Kanhu Raka é uma menina de 9 anos que só agora começou a ver a luz do dia. Hoje, ela não quer nem saber de voltar a viver no escuro. A luz começou a brilhar para essa indiazinha Kamayurá, ajude-nos a mantê-la acesa.

Os Kamaiurá não aceitam crianças com nenhum tipo de deficiência física ou mental. Geralmente bebês que nascem com problemas são enterrados logo depois do parto. Quando o problema se manifesta mais tarde, como no caso de Kanhu, a criança geralmente escapa de ser sacrificada, mas passa a ser vítima do que é chamado de “morte social”. Kanhu escapou de ser enterrada viva, mas passou a viver totalmente reclusa, numa cápsula escura improvisada dentro da maloca, forrada com cobertores e redes. Ela crescia sem poder brincar pela aldeia com as outras crianças, escondida e afastada dos olhares desconfiados da comunidade. Aos poucos seu estado foi piorando e ela perdeu a capacidade de andar. Seus pés e mãos foram se atrofiando e ela era atormentada por dores pelo corpo.

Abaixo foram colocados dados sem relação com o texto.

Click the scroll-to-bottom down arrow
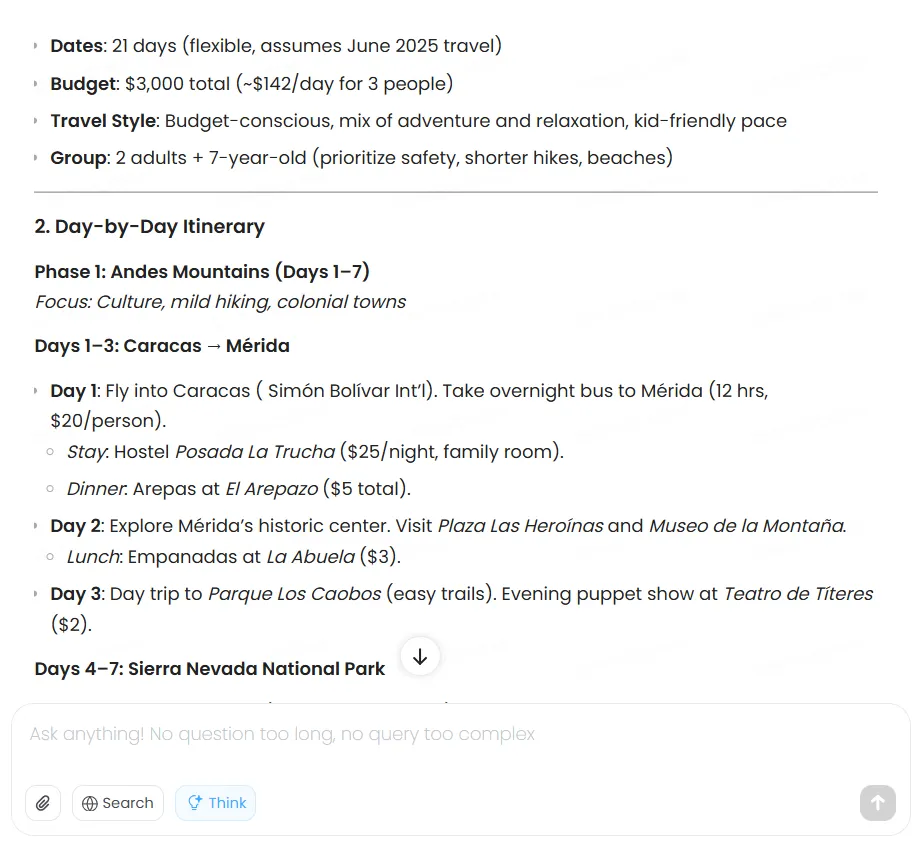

Kanhu Raka nasceu no Parque Indígena Xingu. A primeira filha de Makaw e Maitsuwy, neta do cacique geral dos Kamayura. Passou por todos os rituais e foi tratada com muito carinho por todos os familiares da casa comunitária.

A preocupação para a família só chegou mais tarde, quando Kanhu estava com cerca de quatro anos. A menina passou sentir fraqueza nas pernas e a cair com frequência. A família a levou no posto de saúde da aldeia mas ninguém soube dizer qual era o problema. A situação foi piorando a ponto de Kanhu não conseguir mais ficar em pé e ter que ser carregada pelos pais. Nessa época o preconceito da comunidade começou a se manifestar.

Kotok Kamayurá, o avô de Kanhu, procurou ajuda de uma equipe da ATINI que visitava a aldeia na época do ritual Kwaryp. Me lembro que entramos na maloca e fomos levados até a “cápsula” onde Kanhu era mantida reclusa. O lugar era tão escuro que nosso único contato com ela foi através do toque. No dia seguinte voltamos lá com uma lanterna e conseguimos ver o rostinho lindo e sorridente da menina. A família estava passando por um momento muito difícil e nos pediu ajuda.

Levamos Kanhu para fazer exames no Intituto Genoma, da USP, e o diagnóstico foi claro – Distrofia Muscular Progressiva do tipo Cinturas. Doença incurável e debilitante. A família de Kanhu decidiu não voltar a aldeia com ela e tentar um tratamento para melhorar a qualidade de vida da menina. A ATINI providenciou casa, alimentação e acompanhamento para Kanhu e sua família. Hoje, três meses depois, Kanhu parece outra criança. Alegre, não vê a hora de fazer fisioterapia (são três sessões diárias!), de estudar e de brincar com as outras crianças. Aos poucos ela vai se recuperando dos estragos causados pelo longo período de isolamento – já não sente dores e consegue caminhar pequenas distancias! A ATINI está dialogando com os junto aos Kamayurá visando a possível reintegração de Kanhu na sua comunidade. Enquanto isso, a família decidiu permanecer em Brasília, onde Kanhu pode se tratar e se desenvolver com liberdade.